■ TO DO ■
1 – In the essay on City Hunter, how many episodes does the drama have?
2 – Reproduce everything in the essay on City Hunter from "[1] City Hunter" down to "all this complication.", renaming "revenge" as "vengeance" wherever it occurs.
:: EXTRACTED TEXT ::
“Looking At A Different Lens” A Discourse Analysis on the Korean Drama, City Hunter

Ever since radio and television began broadcasting here in the Philippines, Filipinos have been borrowing shows from foreign countries as part of the programs. Soap operas are one of the pioneering types of programs in Philippine broadcasting and it has been enjoyed by Filipino families all over the country. Personally, I am not a fan of watching soap operas because most of them are full of drama and the plots are mostly full of cliché, but I watch some episodes from time to time because my family always gather in the living room to watch primetime shows in the evening. One of the shows I watch with my family are Koreanovelas. I have observed that those who start watching a particular Korean drama cannot stop (unless they have the complete copy of entire drama) until they finish all the episodes.

[1] City Hunter is a 2011 Korean drama in 20 episodes with a duration of 55 minutes each set in South Korea. It is a story of revenge and justice and romance in the middle of all this complication.
:::
:: STORED DATA ::
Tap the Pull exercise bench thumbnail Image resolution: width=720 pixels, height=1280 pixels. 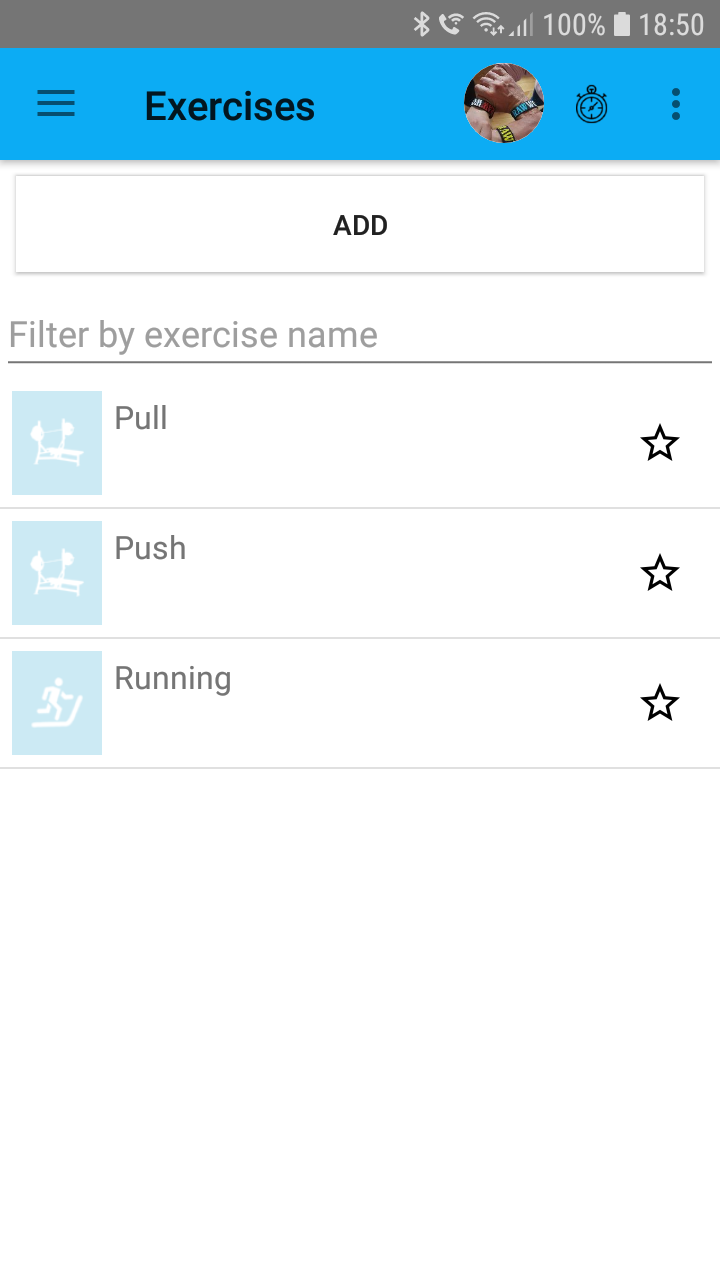point(57,443)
:::
■ WORKED ANSWERS ■
1 – 20 episodes.

2 –
[1] City Hunter is a 2011 Korean drama in 20 episodes with a duration of 55 minutes each set in South Korea. It is a story of vengeance and justice and romance in the middle of all this complication.